━━ Rows
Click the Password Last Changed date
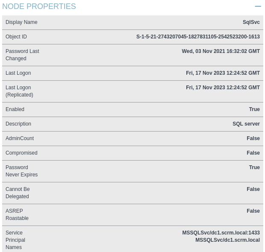The image size is (265, 252). [221, 51]
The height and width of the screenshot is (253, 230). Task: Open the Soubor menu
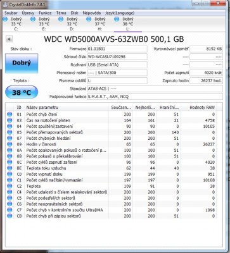pos(11,13)
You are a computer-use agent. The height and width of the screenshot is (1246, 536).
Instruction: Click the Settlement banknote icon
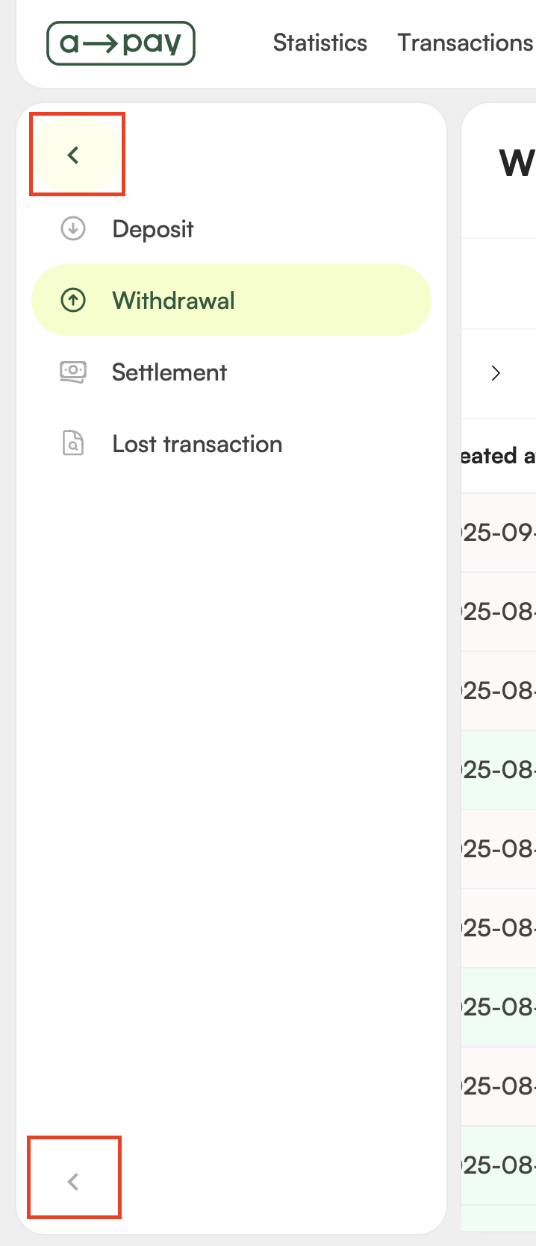[x=73, y=372]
━━━━
**Required task**.
Output the text lines of the records above as a JSON list of strings, with one string per line and blank lines omitted. Leave the pictures out.

**Solved exercise**.
[
  "Click the Password Last Changed date",
  "The image size is (265, 252). [221, 51]",
  "The height and width of the screenshot is (253, 230). Task: Open the Soubor menu",
  "pos(11,13)",
  "You are a computer-use agent. The height and width of the screenshot is (1246, 536).",
  "Instruction: Click the Settlement banknote icon",
  "[x=73, y=372]"
]